O que aprender com o adeus do Papa? A metáfora parece-me bem clara e útil: Algumas coisas, por mais sólidas que se mostrem, podem ser alteradas a qualquer momento. Cada detalhe da vida muda, até nas vidas mais tediosas, assim como as pessoas mudam, e os amigos vão embora, os parentes também, e os cabelos encanecem ou caem, os filhos voam, os cachorros morrem...

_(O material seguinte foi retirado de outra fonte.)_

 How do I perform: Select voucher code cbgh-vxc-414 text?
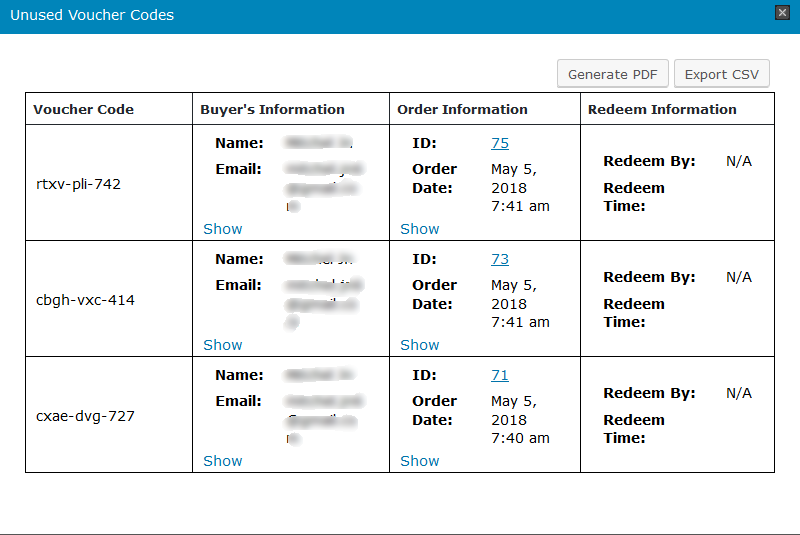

Daí, para evitar a dor de ver seus pilares ruírem um a um, é necessário entender que a vida não está estagnada e que tudo evolui ou decai. Mas até a decadência pode abrir espaço à novidade positiva. Tenho aprendido. Às vezes, mudanças que nos abalam desde a base e tiram nossos pés do velho chão, para nos colocarem numa superfície nova e incerta, servem para nos impelir à tomada de atitudes vitais que, caso tudo como sempre esteve, não tomaríamos.
As mudanças nos levam a lidar com os problemas tendo a paciência mais flexível, o choro e a raiva tornam-se então menos constantes, e, enfim, conseguimos discernir entre o que é perene e o que pode acabar em um piscar de olhos, chegando enfim a algum amadurecimento.
Creio que o Papa Bento XVII ensinou muito mais a todos nós com a sua saída do que com a permanência, e quiçá tenha também, por tabela, cumprido a missão que nenhum outro Papa cumprira outrora: Ter uma utilidade prática. Ou qualquer utilidade.